== Required work ==
Which lines below include the string "will"? Please show each one.

== Exercise material ==

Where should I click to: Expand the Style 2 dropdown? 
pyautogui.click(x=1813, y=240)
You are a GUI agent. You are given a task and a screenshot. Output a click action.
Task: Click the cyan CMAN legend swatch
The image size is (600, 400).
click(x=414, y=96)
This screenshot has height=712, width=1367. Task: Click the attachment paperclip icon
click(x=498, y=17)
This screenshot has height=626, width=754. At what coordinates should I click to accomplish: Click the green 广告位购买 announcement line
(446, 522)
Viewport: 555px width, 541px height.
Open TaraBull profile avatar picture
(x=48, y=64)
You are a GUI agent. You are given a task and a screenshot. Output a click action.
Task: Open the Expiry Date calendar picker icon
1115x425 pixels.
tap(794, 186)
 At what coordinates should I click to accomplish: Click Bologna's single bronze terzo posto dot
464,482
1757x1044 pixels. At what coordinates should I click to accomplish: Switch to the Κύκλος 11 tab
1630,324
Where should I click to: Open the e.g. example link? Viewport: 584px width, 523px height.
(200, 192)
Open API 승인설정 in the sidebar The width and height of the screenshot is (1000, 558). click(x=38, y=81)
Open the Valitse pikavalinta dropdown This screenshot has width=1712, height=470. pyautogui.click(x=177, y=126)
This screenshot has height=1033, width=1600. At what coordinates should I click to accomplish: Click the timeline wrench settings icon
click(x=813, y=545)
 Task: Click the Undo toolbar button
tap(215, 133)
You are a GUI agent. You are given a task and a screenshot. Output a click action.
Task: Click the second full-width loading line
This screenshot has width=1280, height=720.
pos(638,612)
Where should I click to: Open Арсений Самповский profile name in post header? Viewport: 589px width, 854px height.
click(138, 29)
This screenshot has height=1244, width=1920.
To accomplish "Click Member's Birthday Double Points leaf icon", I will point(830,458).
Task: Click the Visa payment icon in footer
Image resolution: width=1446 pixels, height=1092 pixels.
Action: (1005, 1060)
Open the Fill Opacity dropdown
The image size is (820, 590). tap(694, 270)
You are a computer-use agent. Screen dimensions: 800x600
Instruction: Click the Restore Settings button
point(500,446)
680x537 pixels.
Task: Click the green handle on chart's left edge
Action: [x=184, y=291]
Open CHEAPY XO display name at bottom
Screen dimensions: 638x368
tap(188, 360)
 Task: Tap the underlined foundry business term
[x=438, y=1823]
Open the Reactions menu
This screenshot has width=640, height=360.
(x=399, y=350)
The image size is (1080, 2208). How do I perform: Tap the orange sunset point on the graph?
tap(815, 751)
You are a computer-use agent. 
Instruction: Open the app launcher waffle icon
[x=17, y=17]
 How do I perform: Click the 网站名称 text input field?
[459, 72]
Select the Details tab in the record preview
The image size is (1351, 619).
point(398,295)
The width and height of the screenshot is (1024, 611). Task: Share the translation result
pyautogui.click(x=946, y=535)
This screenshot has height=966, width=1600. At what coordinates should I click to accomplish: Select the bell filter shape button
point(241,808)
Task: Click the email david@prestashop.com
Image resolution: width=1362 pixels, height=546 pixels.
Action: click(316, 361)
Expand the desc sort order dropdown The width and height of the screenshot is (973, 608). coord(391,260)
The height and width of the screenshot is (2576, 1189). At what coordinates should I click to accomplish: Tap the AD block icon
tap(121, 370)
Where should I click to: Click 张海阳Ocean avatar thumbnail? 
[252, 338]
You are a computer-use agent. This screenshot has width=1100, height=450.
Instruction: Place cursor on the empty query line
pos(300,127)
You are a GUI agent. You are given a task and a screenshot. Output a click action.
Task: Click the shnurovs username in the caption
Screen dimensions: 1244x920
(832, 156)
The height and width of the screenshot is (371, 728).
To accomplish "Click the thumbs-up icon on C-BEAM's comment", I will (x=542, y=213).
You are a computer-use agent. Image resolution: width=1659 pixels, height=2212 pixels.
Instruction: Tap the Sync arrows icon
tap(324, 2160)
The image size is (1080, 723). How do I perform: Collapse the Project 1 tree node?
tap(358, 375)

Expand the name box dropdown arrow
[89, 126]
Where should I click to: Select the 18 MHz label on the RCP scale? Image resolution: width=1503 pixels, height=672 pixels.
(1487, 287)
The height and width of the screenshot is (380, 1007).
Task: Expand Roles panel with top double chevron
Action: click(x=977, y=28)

== Worked solution ==
To accomplish "Click Member's Birthday Double Points leaf icon", I will point(830,458).
To accomplish "Click the thumbs-up icon on C-BEAM's comment", I will (x=542, y=213).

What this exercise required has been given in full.